Similarly to the Monopoly-themed film brewing in development over at Big Beach, Ratner and Packer are gunning to shed light on the intriguing story behind Tetris‘ early foray on the market. Built within a Soviet-funded company in the USSR during the late 80s, Pajitnov sought the help of fellow designers Dmitry Pavlovsky and Vadim Gerasimov, who together transformed the plotless puzzle game into a bona fide juggernaut, with various sequels iterating on the core formula of managing and arranging a perpetual stream of falling blocks.

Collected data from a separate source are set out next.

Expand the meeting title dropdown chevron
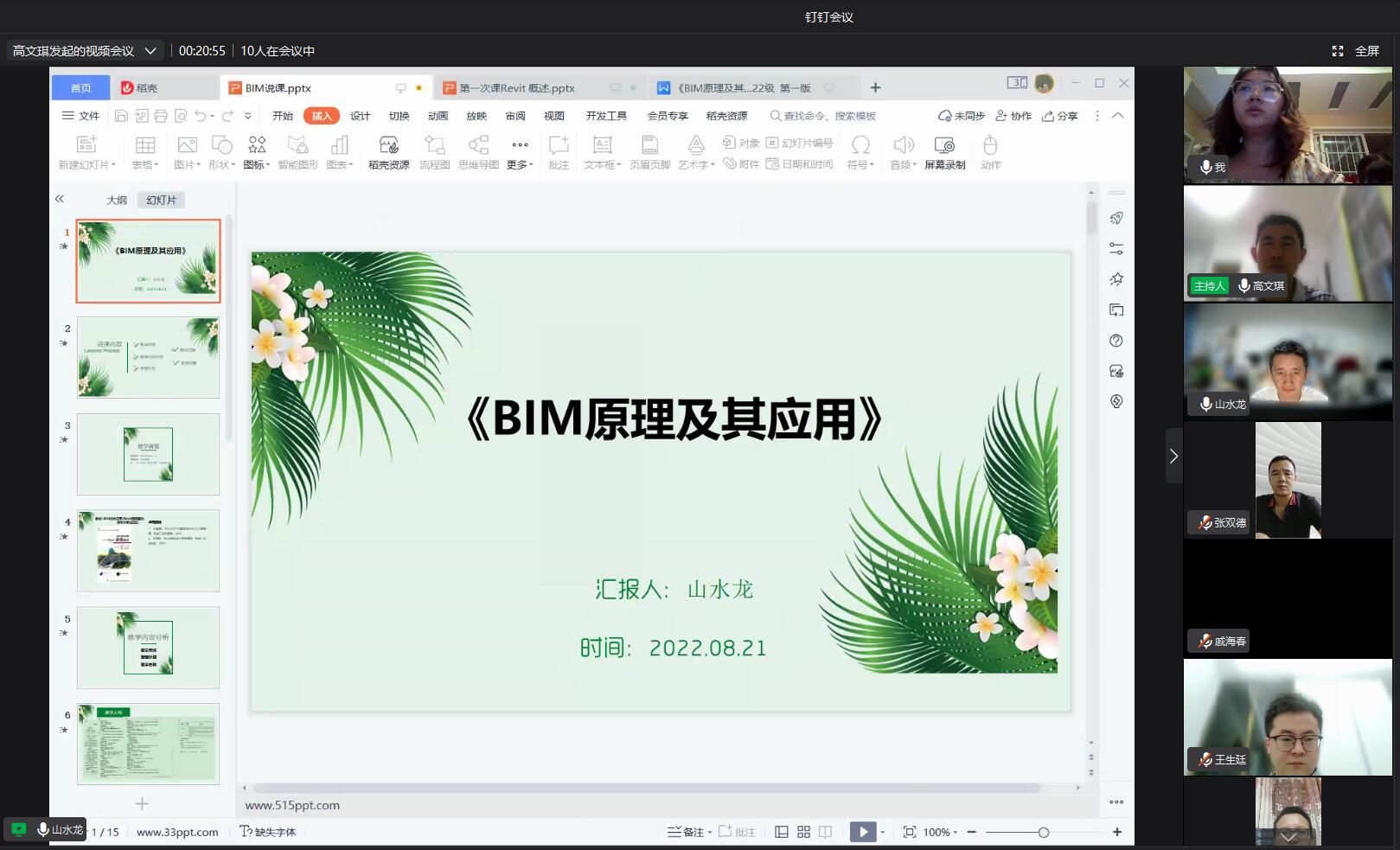 150,51
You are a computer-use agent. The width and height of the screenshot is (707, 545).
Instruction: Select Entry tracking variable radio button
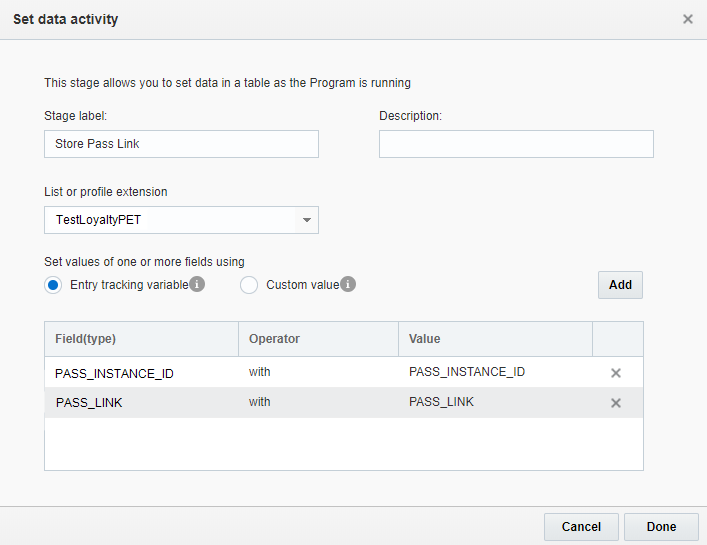(x=54, y=285)
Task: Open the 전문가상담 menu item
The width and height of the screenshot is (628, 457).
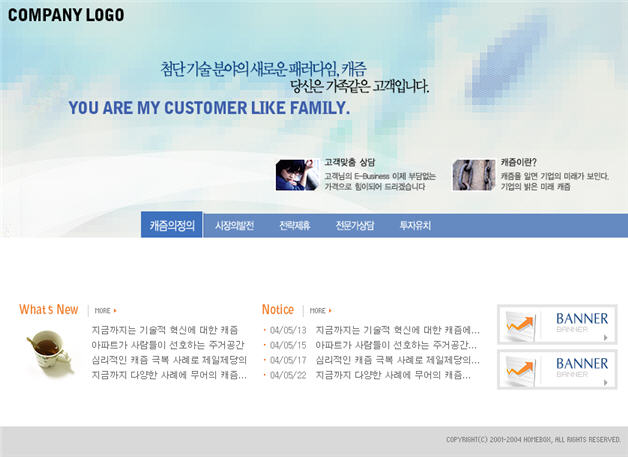Action: click(354, 226)
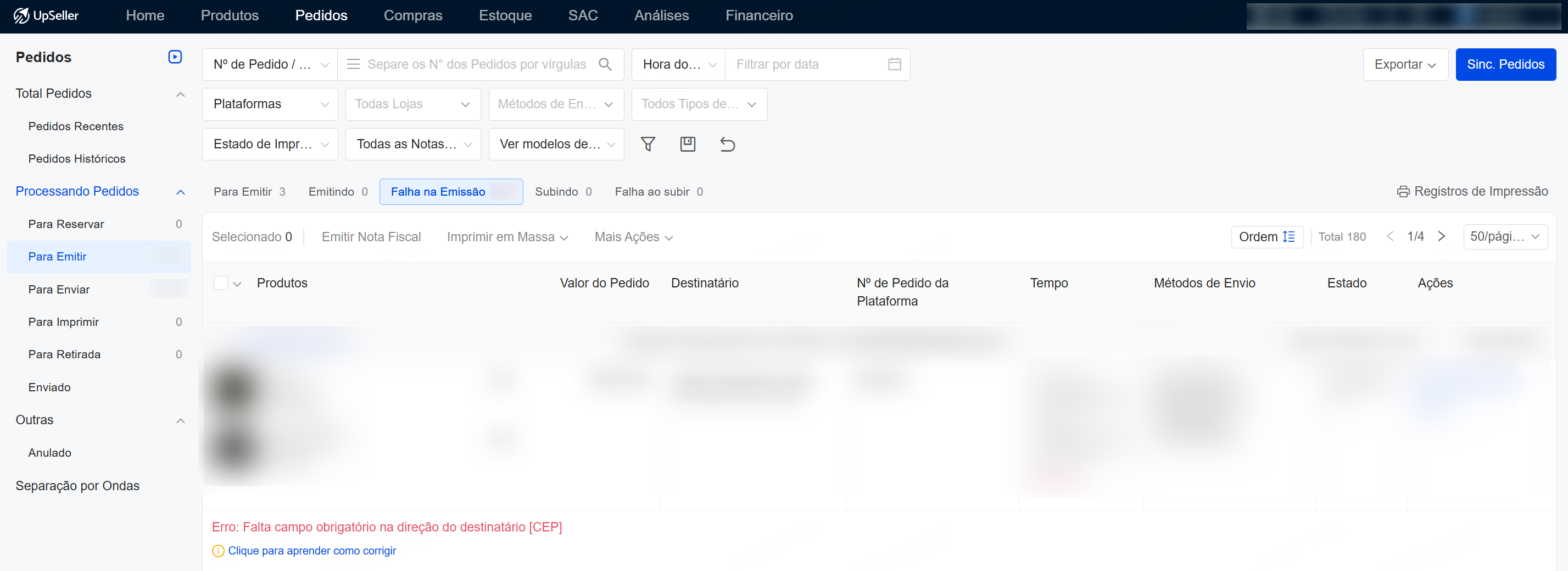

But with great success, comes a great legal battle over the game’s rights – and sure enough, Tetris was the subject of controversy at the beginning of the 1990s. After one court ruling in particular granted Nintendo the legal rights to the puzzler, the Big N bundled a copy of the title into each and every Game Boy hardware that sold in North America. It’s for this reason that Tetris stands to this day as the best-selling game of all time – some 100 million units – not to mention the various mobile versions once the rights battle had been settled.
During this trying time, Alexey Pajitnov didn’t receive any loyalties for sales despite being the brains behind the pixels in the first place. Pitched in a similar vein to David Fincher’s excellent The Social Network, Brett Ratner and James Packer are primed to produce the Tetris origins movie.
Bearing no affiliation with the “big, epic sci-fi movie” that Threshold Entertainment are cooking up, Ratpac’s Tetris film will hue closer to the real story than its live-action counterpart, and based on that fact alone, it already has our interest.